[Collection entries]
────────────────

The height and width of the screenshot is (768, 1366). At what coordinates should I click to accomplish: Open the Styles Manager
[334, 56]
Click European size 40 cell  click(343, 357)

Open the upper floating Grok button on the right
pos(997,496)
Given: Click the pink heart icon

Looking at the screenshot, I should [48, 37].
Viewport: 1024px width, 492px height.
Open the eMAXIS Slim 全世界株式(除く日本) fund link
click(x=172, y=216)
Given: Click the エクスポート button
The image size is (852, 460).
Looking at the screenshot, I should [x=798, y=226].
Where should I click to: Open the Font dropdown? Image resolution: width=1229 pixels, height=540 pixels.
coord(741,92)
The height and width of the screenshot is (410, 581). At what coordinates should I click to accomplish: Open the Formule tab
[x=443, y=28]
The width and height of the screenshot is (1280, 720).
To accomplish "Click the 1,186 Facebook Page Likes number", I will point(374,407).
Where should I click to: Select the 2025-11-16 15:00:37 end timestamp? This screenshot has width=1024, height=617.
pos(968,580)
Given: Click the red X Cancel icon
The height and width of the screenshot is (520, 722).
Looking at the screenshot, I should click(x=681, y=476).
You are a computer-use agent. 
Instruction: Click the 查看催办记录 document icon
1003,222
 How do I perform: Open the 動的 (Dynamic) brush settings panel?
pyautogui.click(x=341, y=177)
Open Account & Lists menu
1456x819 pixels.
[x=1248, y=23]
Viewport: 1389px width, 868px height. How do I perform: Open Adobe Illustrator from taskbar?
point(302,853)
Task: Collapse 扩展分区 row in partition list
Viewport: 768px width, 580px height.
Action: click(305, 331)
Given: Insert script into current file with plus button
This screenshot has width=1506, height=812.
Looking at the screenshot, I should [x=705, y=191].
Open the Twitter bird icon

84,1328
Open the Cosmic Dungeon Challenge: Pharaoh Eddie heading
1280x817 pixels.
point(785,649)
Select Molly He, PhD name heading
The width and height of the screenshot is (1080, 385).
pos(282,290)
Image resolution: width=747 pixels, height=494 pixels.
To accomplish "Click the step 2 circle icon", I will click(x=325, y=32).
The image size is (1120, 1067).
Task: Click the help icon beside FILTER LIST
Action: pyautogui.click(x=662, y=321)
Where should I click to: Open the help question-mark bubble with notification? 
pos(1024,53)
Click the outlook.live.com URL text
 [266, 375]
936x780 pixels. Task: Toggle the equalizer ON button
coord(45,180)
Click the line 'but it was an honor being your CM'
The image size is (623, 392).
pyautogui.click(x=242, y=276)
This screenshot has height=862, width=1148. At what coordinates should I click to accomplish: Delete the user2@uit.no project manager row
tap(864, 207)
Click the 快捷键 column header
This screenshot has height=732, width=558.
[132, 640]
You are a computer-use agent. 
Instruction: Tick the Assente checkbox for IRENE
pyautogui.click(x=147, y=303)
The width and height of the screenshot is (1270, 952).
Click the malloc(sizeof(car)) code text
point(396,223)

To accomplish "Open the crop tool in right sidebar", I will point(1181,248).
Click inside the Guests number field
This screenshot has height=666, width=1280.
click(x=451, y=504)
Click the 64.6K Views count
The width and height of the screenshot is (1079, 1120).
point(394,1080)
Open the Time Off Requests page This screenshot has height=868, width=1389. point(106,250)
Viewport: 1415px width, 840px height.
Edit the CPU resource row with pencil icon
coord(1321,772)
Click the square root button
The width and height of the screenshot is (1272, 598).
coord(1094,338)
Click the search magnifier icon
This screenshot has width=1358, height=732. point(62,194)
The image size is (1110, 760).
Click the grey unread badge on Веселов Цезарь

────────────────

= Exercise =
Render the listing above as a numbered list, skipping any blank lines.

= Expected output =
1. The height and width of the screenshot is (768, 1366). At what coordinates should I click to accomplish: Open the Styles Manager
2. [334, 56]
3. Click European size 40 cell  click(343, 357)
4. Open the upper floating Grok button on the right
5. pos(997,496)
6. Given: Click the pink heart icon
7. Looking at the screenshot, I should [48, 37].
8. Viewport: 1024px width, 492px height.
9. Open the eMAXIS Slim 全世界株式(除く日本) fund link
10. click(x=172, y=216)
11. Given: Click the エクスポート button
12. The image size is (852, 460).
13. Looking at the screenshot, I should [x=798, y=226].
14. Where should I click to: Open the Font dropdown? Image resolution: width=1229 pixels, height=540 pixels.
15. coord(741,92)
16. The height and width of the screenshot is (410, 581). At what coordinates should I click to accomplish: Open the Formule tab
17. [x=443, y=28]
18. The width and height of the screenshot is (1280, 720).
19. To accomplish "Click the 1,186 Facebook Page Likes number", I will point(374,407).
20. Where should I click to: Select the 2025-11-16 15:00:37 end timestamp? This screenshot has width=1024, height=617.
21. pos(968,580)
22. Given: Click the red X Cancel icon
23. The height and width of the screenshot is (520, 722).
24. Looking at the screenshot, I should click(x=681, y=476).
25. You are a computer-use agent. 
26. Instruction: Click the 查看催办记录 document icon
27. 1003,222
28.  How do I perform: Open the 動的 (Dynamic) brush settings panel?
29. pyautogui.click(x=341, y=177)
30. Open Account & Lists menu
31. 1456x819 pixels.
32. [x=1248, y=23]
33. Viewport: 1389px width, 868px height. How do I perform: Open Adobe Illustrator from taskbar?
34. point(302,853)
35. Task: Collapse 扩展分区 row in partition list
36. Viewport: 768px width, 580px height.
37. Action: click(305, 331)
38. Given: Insert script into current file with plus button
39. This screenshot has width=1506, height=812.
40. Looking at the screenshot, I should [x=705, y=191].
41. Open the Twitter bird icon
42. 84,1328
43. Open the Cosmic Dungeon Challenge: Pharaoh Eddie heading
44. 1280x817 pixels.
45. point(785,649)
46. Select Molly He, PhD name heading
47. The width and height of the screenshot is (1080, 385).
48. pos(282,290)
49. Image resolution: width=747 pixels, height=494 pixels.
50. To accomplish "Click the step 2 circle icon", I will click(x=325, y=32).
51. The image size is (1120, 1067).
52. Task: Click the help icon beside FILTER LIST
53. Action: pyautogui.click(x=662, y=321)
54. Where should I click to: Open the help question-mark bubble with notification? 
55. pos(1024,53)
56. Click the outlook.live.com URL text
57.  [266, 375]
58. 936x780 pixels. Task: Toggle the equalizer ON button
59. coord(45,180)
60. Click the line 'but it was an honor being your CM'
61. The image size is (623, 392).
62. pyautogui.click(x=242, y=276)
63. This screenshot has height=862, width=1148. At what coordinates should I click to accomplish: Delete the user2@uit.no project manager row
64. tap(864, 207)
65. Click the 快捷键 column header
66. This screenshot has height=732, width=558.
67. [132, 640]
68. You are a computer-use agent. 
69. Instruction: Tick the Assente checkbox for IRENE
70. pyautogui.click(x=147, y=303)
71. The width and height of the screenshot is (1270, 952).
72. Click the malloc(sizeof(car)) code text
73. point(396,223)
74. To accomplish "Open the crop tool in right sidebar", I will point(1181,248).
75. Click inside the Guests number field
76. This screenshot has height=666, width=1280.
77. click(x=451, y=504)
78. Click the 64.6K Views count
79. The width and height of the screenshot is (1079, 1120).
80. point(394,1080)
81. Open the Time Off Requests page This screenshot has height=868, width=1389. point(106,250)
82. Viewport: 1415px width, 840px height.
83. Edit the CPU resource row with pencil icon
84. coord(1321,772)
85. Click the square root button
86. The width and height of the screenshot is (1272, 598).
87. coord(1094,338)
88. Click the search magnifier icon
89. This screenshot has width=1358, height=732. point(62,194)
90. The image size is (1110, 760).
91. Click the grey unread badge on Веселов Цезарь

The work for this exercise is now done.